' ' Cinema Romantico: The Fate of the Furious

Tuesday, April 25, 2017

The Fate of the Furious

Boy those crazy kids from “The Fast and the Furious” have come a long way in sixteen years. Where once they were mere thrill-seeking street-racers who only wanted to drive faster than someone else a quarter mile at a time and then unwind with a cold Corona, they have now apparently morphed into thrill-seeking James Bonds juniors, racing not just in the streets and not just for thrills but across icy tundras with nuclear submarines in hot pursuit to prevent WWIII. And it’s entirely possible you might read all that and say: Duh. This is common knowledge. Where have you been? Did you not see the six sequels to “The Fast and the Furious”? My answer: No. No, I did not see the six sequels to “The Fast and the Furious”. And so if you are hoping for a review in which the franchise's considerable history is used to place “The Fate of the Furious”, entry #8 in the apparently indestructible franchise, into complete context, well, by all means, and no hard feelings, look elsewhere. But if you are curious about what a “Fast and the Furious” neophyte might have to say about the new box office thresher, feel free to keep reading.
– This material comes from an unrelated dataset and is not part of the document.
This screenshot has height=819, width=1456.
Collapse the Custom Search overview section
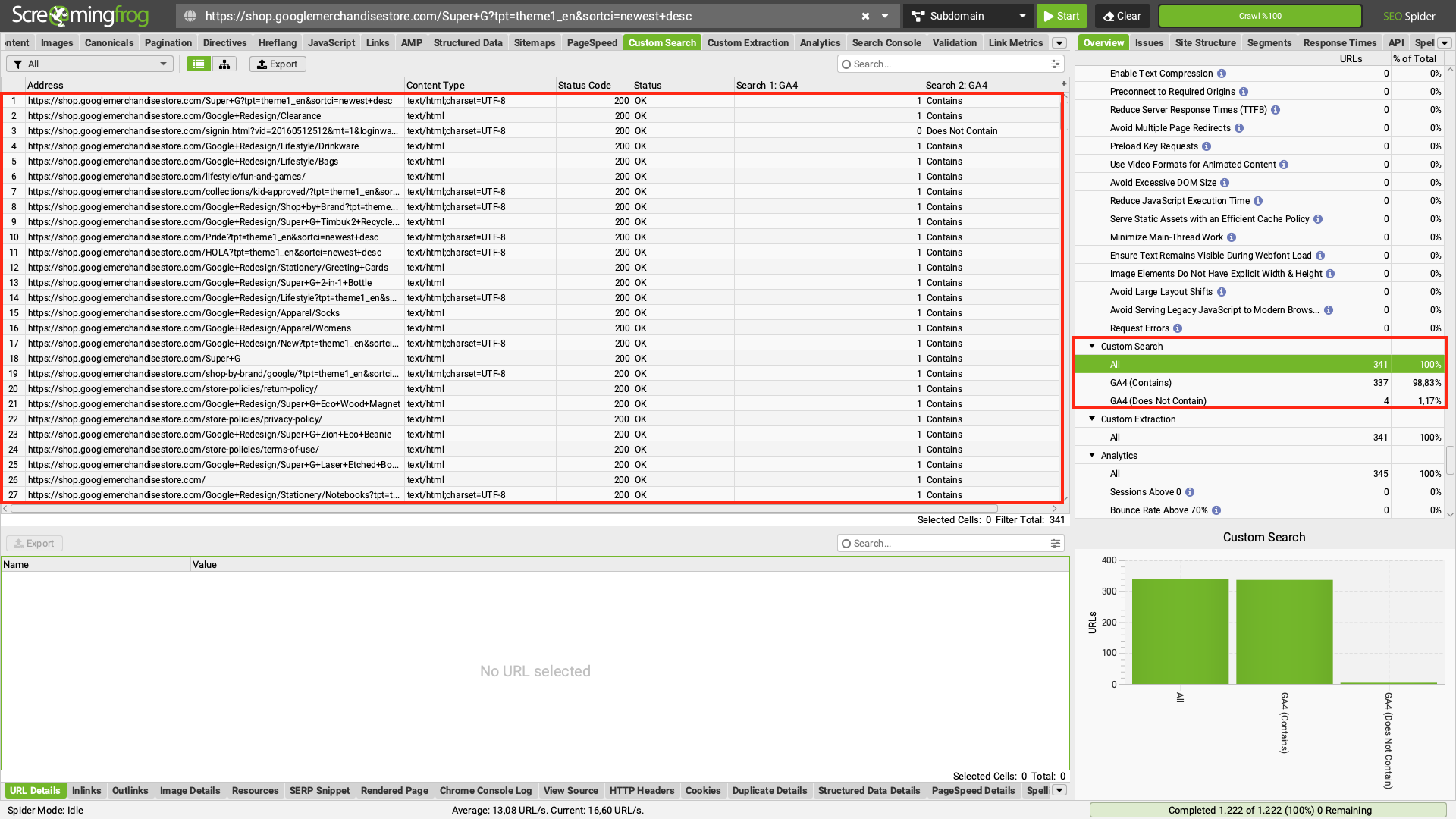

Please do not assume, however, this review will merely be head-scratching and rhetorical question-asking, like wondering why those characters I did not know and cannot name who appeared for, like, two seconds earned a round of applause from the audience. That was a tidbit for the real fans, obviously, good for them, and for fundamental newbies such as myself we thankfully don’t need much history to understand what’s happening or, more crucially, to glean the precise standing of various character relationships. “Fate of the Furious” principal Dom Toretto (Vin Diesel) walks practically everywhere in the movie’s Havana opening with his arm around Letty (Michelle Rodriguez), visual shorthand for their romantic relationship. Roman (Tyreese Gibson) and Tej (Ludacris) crack jokes because they are comic relief. Hobbs (Dwayne Johnson) and Deckard (Jason Statham) talk trash so they are adversarial, which accounts for the movie’s single biggest letdown. This duo spend the film’s first half like two boxers in the run-up up to a showdown, issuing so many threats that it can only mean a third act fight waits. Alas, the third act fight never materializes because the movie needs to briefly move one of them aside on account of an obvious He’s Dead feint and because the movie decides they need to make up and be friends. Boo! Hiss!
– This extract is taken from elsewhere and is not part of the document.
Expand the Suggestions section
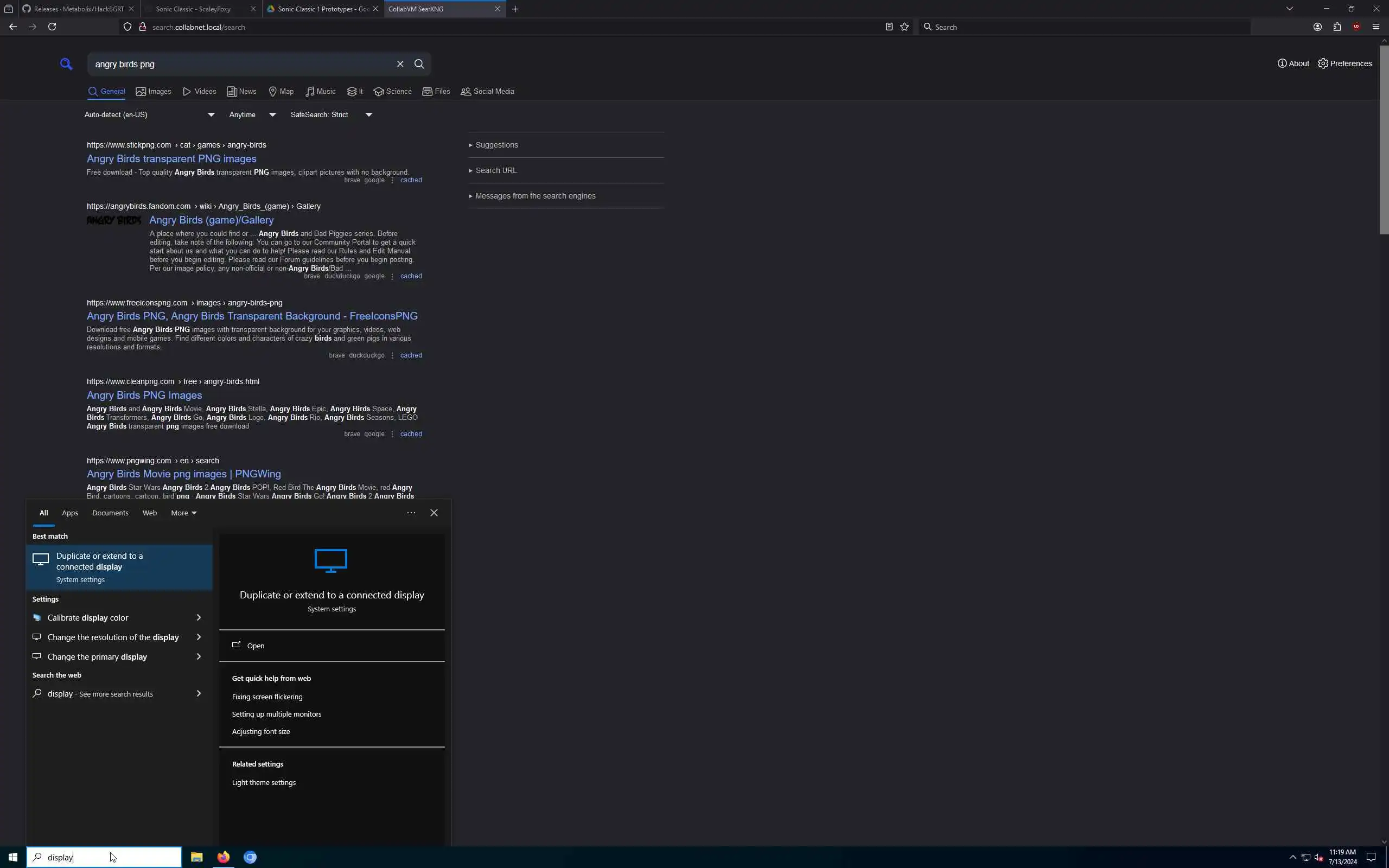click(496, 145)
Then again, their eventual making up correlates directly to the movie’s overriding theme, one explicated several times just to ensure, I guess, that anyone like me with no real relationship to the franchise doesn’t miss it – namely, Family First. We see this in the movie’s standalone opening stanza, a nod, it seems, to the series’ roots, in which Dom settles a dispute involving his cousin by challenging Raldo (Celestino Cornielle) to a street race. The whole sequence speaks to the movie’s light tone, where one second Raldo is literally trying to kill Dom and the next second Raldo is all like “You’ve got my respect, you wacky guy”, and the innumerable extras function less as potential collateral damage than street race club goers just waiting for the checkered flag.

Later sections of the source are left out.